[Problem details]:
Return each line exactly, from the one that has "Select the X25 6 payout row" through the end of the entries, both ends included. Pictures do not belong.

[Materials provided]:
=======
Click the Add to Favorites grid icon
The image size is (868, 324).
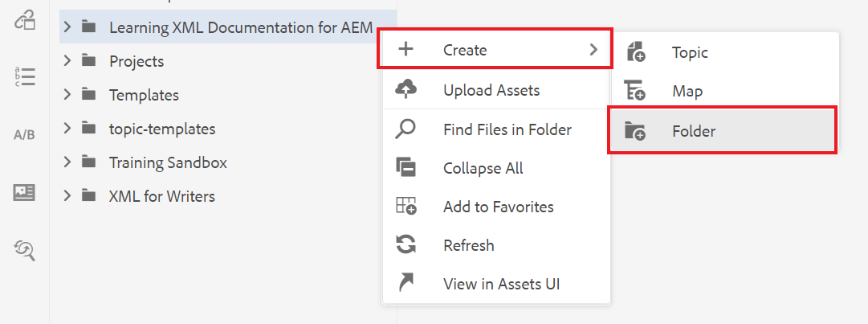[406, 207]
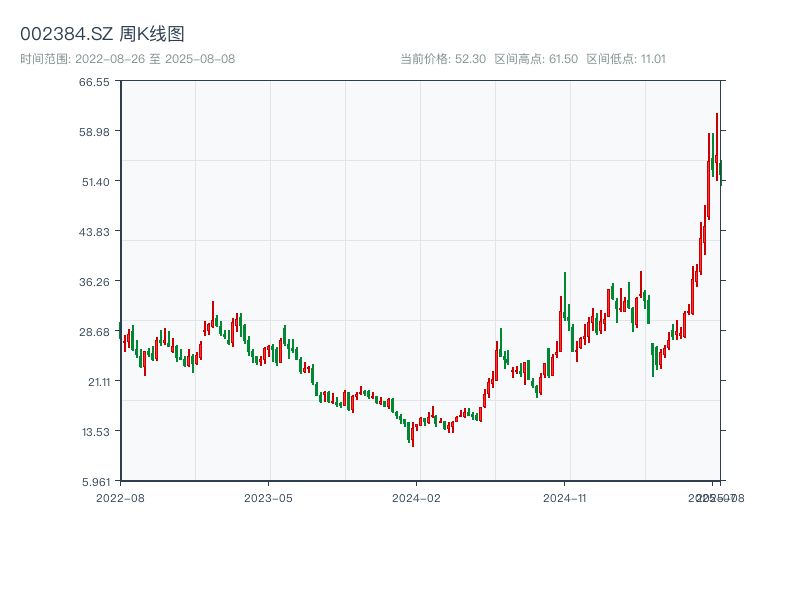This screenshot has width=800, height=600.
Task: Click the 002384.SZ 周K线图 chart title
Action: pyautogui.click(x=102, y=34)
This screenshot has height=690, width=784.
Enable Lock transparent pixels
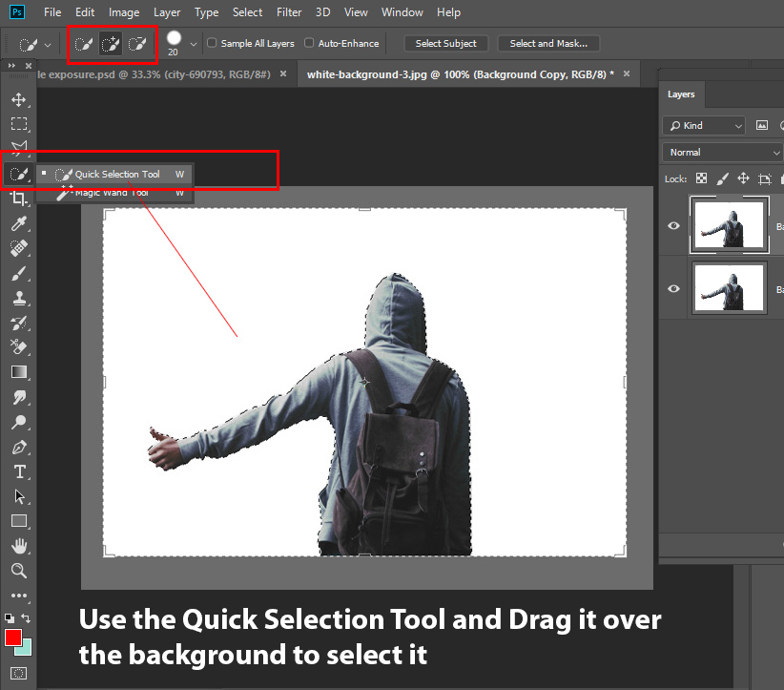[700, 178]
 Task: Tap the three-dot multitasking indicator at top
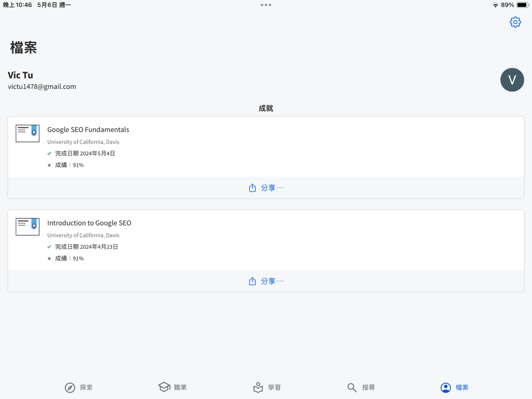pos(266,5)
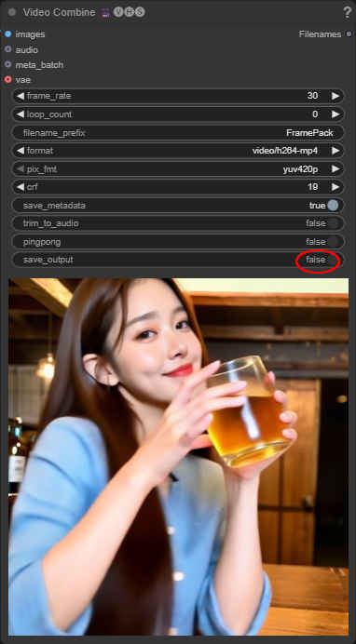Screen dimensions: 356x644
Task: Click the red vae input socket
Action: [x=7, y=80]
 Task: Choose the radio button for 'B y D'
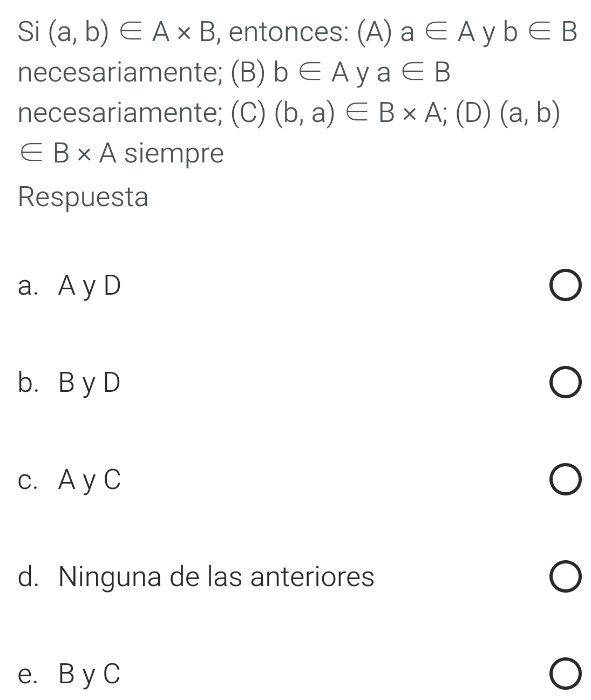click(566, 383)
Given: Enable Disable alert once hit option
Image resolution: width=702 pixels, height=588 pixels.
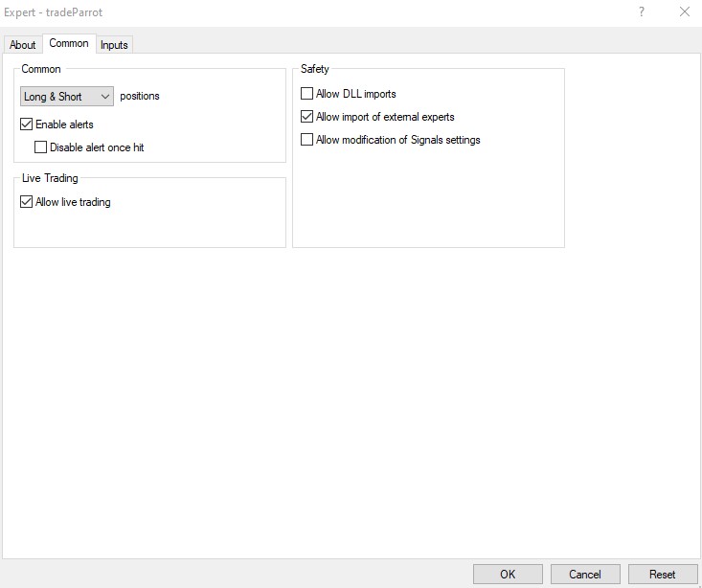Looking at the screenshot, I should [41, 147].
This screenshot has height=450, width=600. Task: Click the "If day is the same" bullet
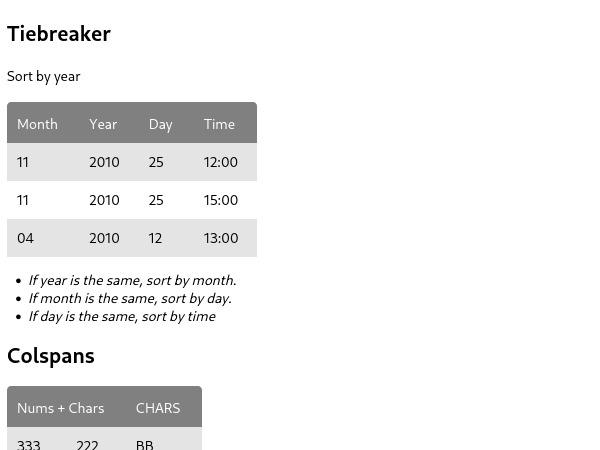click(x=122, y=316)
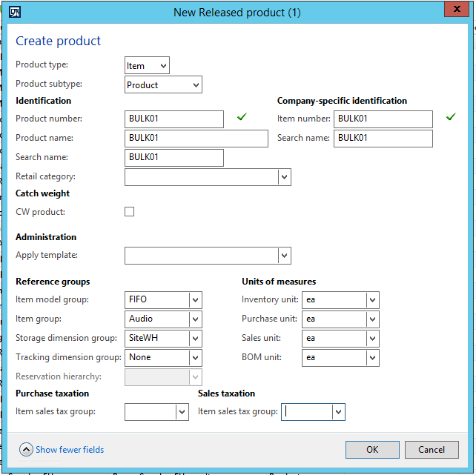
Task: Open the Inventory unit dropdown
Action: (x=372, y=300)
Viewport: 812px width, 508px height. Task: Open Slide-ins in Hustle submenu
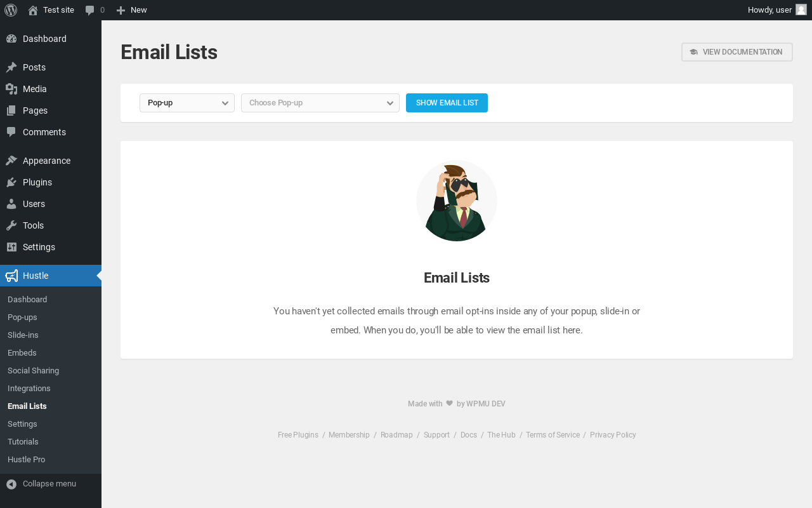click(x=23, y=335)
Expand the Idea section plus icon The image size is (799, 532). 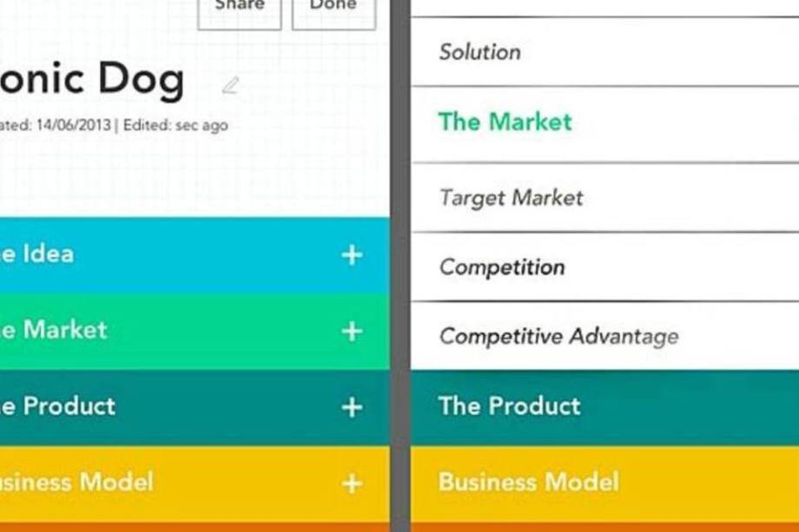coord(352,255)
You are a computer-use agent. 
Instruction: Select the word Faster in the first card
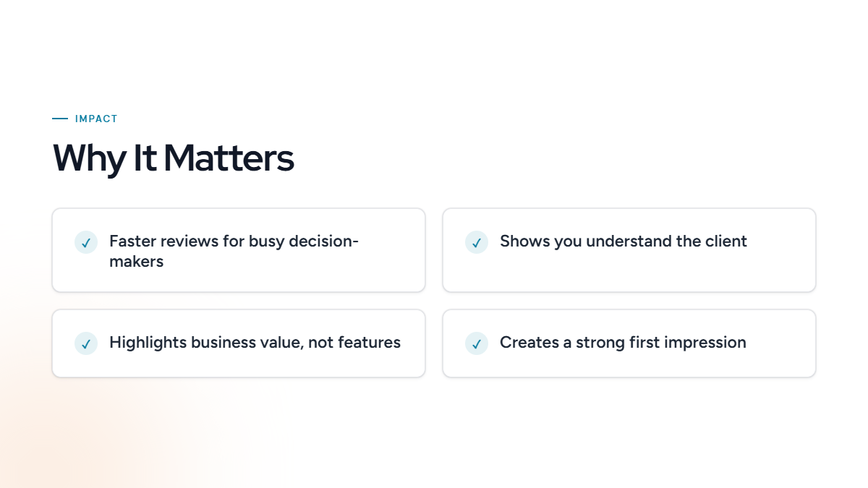point(133,241)
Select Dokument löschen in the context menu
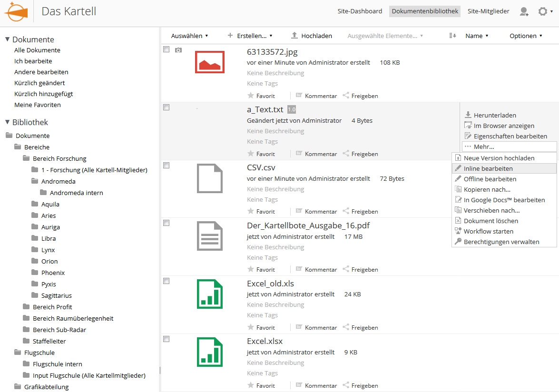559x392 pixels. pyautogui.click(x=490, y=221)
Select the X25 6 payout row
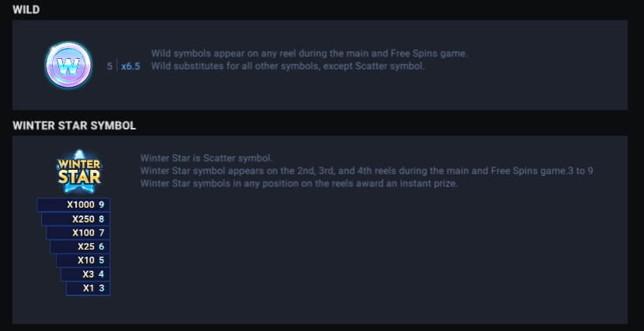This screenshot has width=644, height=331. pos(80,247)
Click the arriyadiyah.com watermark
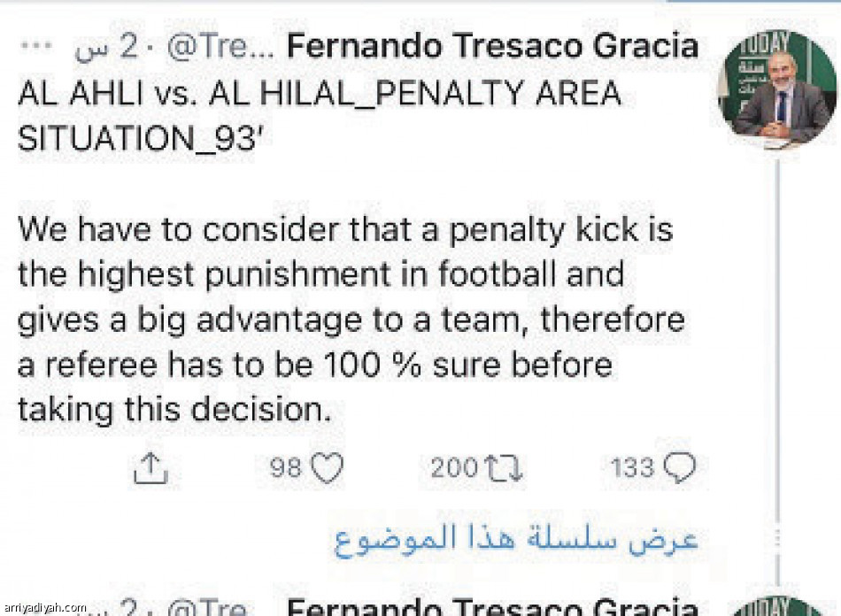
=======
[Solution to the exercise]:
Select the X25 6 payout row
This screenshot has width=644, height=331. pos(80,247)
Click the arriyadiyah.com watermark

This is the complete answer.